To be lawful, a stop “must be justified by some objective manifestation that the person stopped is, or is about to be, engaged in criminal activity.”  State v. George, 557 N.W.2d 575, 578 (Minn. 1997) (quoting United States v. Cortes, 449 U.S. 411, 417, 101 S. Ct. 690, 695 (1981)).  The legal threshold for an investigatory stop is low.  Marben v. State, Dep’t of Pub. Safety, 294 N.W.2d 697, 699 (Minn. 1980).  But the stop cannot be the “product of mere whim, caprice, or idle curiosity.”  Id. (quotation omitted).  A law-enforcement officer need not be absolutely certain that “criminal activity may be afoot” so long as his suspicion is reasonable.  Terry v. Ohio, 392 U.S. 1, 27, 30, 88 S. Ct. 1868, 1883-84 (1968). 

Witnesses at the bar told Flandrich and his partner that the suspect vehicle was a Dodge pickup.  The district court found that Szulim was driving a Ford pickup.  In his brief Szulim refers to his vehicle variously as a “red Chevy pickup that had a big blue Ford emblem in the corner of the tailgate,” a “red Ford pickup that clearly displayed a big blue Ford emblem,” and “[a]ppellant’s red Chevy pickup truck.”

Apparently Szulim’s vehicle was not a Dodge, but it was a pickup truck driving rapidly in the same direction as the suspect vehicle.  The incident occurred at night, and it is common knowledge that eyewitnesses are not always accurate in their descriptions.  Szulim’s pickup was the type of vehicle involved in the hit-and-run; it was in the general vicinity of the incident; it was traveling in the same direction as the offending pickup; and its excessive speed could be interpreted as evasive.  These were sufficient objective facts to permit an investigatory stop.

Szulim argues that the stop was a seizure and that the officer’s command to follow the squad kept the seizure operative to the scene of Szulim's arrest.

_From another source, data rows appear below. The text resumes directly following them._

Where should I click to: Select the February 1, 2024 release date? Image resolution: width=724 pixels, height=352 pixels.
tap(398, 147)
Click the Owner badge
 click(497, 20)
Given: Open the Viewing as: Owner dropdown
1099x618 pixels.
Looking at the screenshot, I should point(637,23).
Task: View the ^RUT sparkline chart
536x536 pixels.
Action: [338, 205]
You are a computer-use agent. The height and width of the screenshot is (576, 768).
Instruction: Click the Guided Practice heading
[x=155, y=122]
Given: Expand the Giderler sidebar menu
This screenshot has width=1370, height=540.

A seizure occurs when the reasonable person believes that he is not free to disregard police questions or to terminate the stop.  State v. Cripps, 533 N.W.2d 388, 391 (Minn. 1995).  Officer Flandrich told Szulim to “stay put,” and then Flandrich drove off in rapid pursuit of the Dodge pickup.  Almost immediately after Flandrich left, Szulim drove off.  It is thus apparent that Szulim did not believe he was required to “stay put.”  We agree with the district court’s conclusion that

[i]f [Szulim] had truly felt his freedom of movement restrained by Officer Flandrich’s command to stay put then he would not have felt free to follow the police chase against this direct command.


The district court did not err in denying Szulim’s motion to suppress evidence.